T.D. steps into Gene Rayburn's tuxedo
Mary, Mary, quite contrary, couldn't make her garden grow with water. So what did she use? If you answered "glossolalia," "veal," "da hammer," "urine," "Jesus," or "Really, T.D., we don't talk for six months and this is how you say hi?", you'd have done well as the first contestant at the Milky Way's live re-creation of The Match Game a week ago Wednesday.
For those whose recollection of classic '70s television is murky: the original Match Game asked contestants to supply answers to ridiculous, innuendo-provoking fill-in-the-blank questions and match their responses to those of six D-list celebrities. The Milky Way incarnation pulled together a choice selection of local gadabouts for its panel: Union Square Round Table regulars Chris Braiotta and Keira Horowitz, Anderson Comedy troupe members Katie McCarthy and Gretchen Gavett, Magic People keyboardist Al Deaderick, and (disclosure!) Phoenix music editor Michael Brodeur.
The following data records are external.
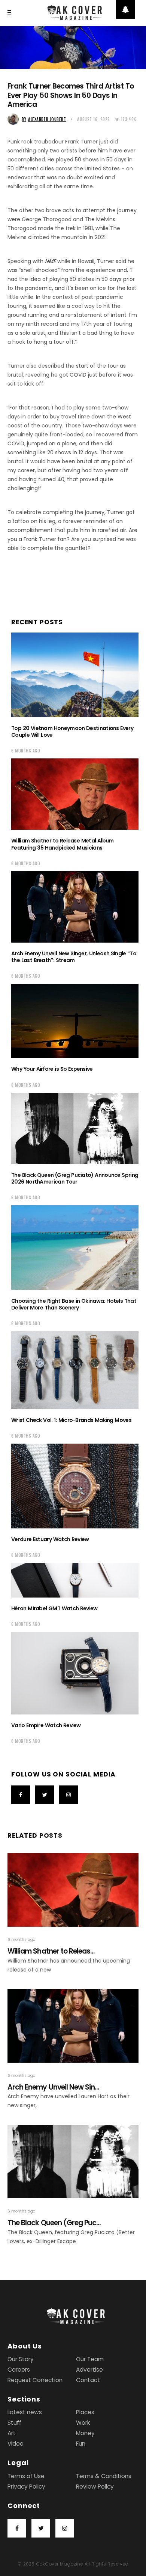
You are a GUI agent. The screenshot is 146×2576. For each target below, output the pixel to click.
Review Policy (95, 2486)
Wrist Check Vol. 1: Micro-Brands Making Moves (71, 1420)
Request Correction (35, 2380)
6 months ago (25, 751)
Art (11, 2433)
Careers (18, 2370)
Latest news (24, 2412)
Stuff (14, 2423)
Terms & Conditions (103, 2476)
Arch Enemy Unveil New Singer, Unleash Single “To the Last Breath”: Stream (73, 957)
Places (85, 2412)
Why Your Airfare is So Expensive (52, 1069)
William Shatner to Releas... (51, 1951)
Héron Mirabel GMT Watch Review (54, 1608)
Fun (80, 2443)
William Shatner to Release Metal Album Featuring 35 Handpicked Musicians (62, 844)
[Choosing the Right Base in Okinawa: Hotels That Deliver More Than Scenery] (75, 1247)
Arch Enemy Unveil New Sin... (53, 2087)
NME (50, 261)
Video (15, 2443)
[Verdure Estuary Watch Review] (75, 1486)
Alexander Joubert (44, 119)
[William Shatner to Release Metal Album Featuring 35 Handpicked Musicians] (75, 794)
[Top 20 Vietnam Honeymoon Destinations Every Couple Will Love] (75, 675)
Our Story (20, 2359)
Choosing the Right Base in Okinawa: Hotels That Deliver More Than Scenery (73, 1304)
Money (85, 2433)
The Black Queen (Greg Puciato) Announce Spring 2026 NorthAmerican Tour (74, 1178)
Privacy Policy (26, 2486)
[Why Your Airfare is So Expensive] (75, 1021)
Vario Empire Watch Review (46, 1725)
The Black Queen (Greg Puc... (54, 2223)
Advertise (89, 2370)
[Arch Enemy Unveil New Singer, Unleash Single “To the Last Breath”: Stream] (75, 907)
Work (83, 2423)
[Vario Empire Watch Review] (75, 1673)
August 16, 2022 (93, 119)
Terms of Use (26, 2476)
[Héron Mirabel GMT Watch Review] (75, 1580)
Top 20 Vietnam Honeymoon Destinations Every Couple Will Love (72, 731)
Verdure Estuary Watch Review (50, 1539)
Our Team (90, 2359)
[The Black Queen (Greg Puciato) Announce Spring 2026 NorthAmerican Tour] (75, 1128)
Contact (88, 2380)
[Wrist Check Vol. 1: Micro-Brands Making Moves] (75, 1370)
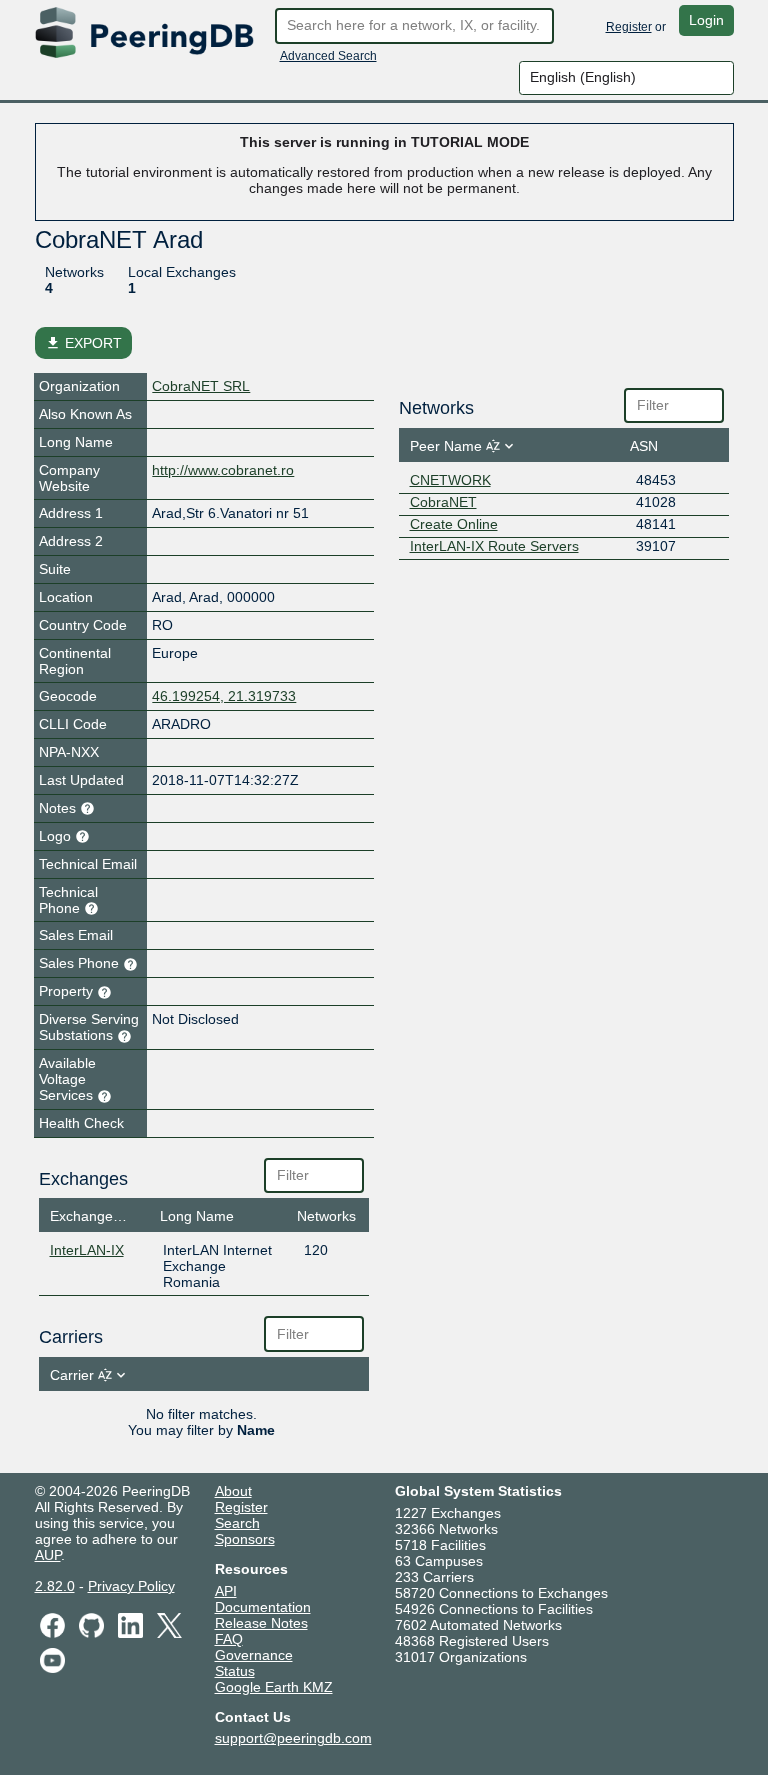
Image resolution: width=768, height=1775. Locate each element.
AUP (48, 1555)
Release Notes (261, 1623)
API (226, 1591)
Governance (254, 1655)
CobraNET (443, 502)
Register (629, 27)
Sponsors (245, 1539)
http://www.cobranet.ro (223, 470)
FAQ (229, 1639)
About (233, 1491)
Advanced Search (328, 56)
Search (237, 1523)
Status (235, 1671)
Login (706, 20)
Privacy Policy (131, 1586)
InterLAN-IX (87, 1250)
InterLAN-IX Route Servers (494, 546)
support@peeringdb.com (293, 1738)
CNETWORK (450, 480)
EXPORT (83, 343)
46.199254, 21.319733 (224, 696)
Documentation (263, 1607)
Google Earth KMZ (274, 1687)
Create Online (454, 524)
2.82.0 (55, 1586)
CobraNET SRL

Rocking a brown velvet jacket and a hypnotic paisley tie, Big Digits rapper T.D. Sidell took on the role of bemused, often flummoxed host. The Milky Way lacked the plastic-fantastic trappings of the original show, but with Moonbat Tom Scanlon and his "sweet licks on the geetar," we had an authentic wacky wah-wah Match Game soundtrack.
By night's end, we'd witnessed one possibly lewd reference to Febrezing, eight very awkward exchanges between Sidell and Horowitz (playing the role of a woman scorned), and a whole heap of technical difficulties. At one point, Sidell found himself without a question card; he came up with "[Blank]. That's what she said" on the spot. (Best answer: "Now I am become death, the destroyer of worlds.")
Between rounds, we were treated to video shorts: a charming little number about rainbows, butterflies, and dismemberment from local illustrator Jef Czekaj, and Braiotta and Gavett's "Depressing Fuck-Tour U.S.A.," a sexy romp through such lust-inspiring locales as Centralia, Pennsylvania, and a Curves parking lot.
The winners won't have all that long to spend their $20 Milky Way gift cards, as the club is set to close in March '09. But perhaps that makes those cards all the more precious. And any venue where "Paul Newman" is an answer to "He strokes his violin with [blank]" should be savored while it's still around.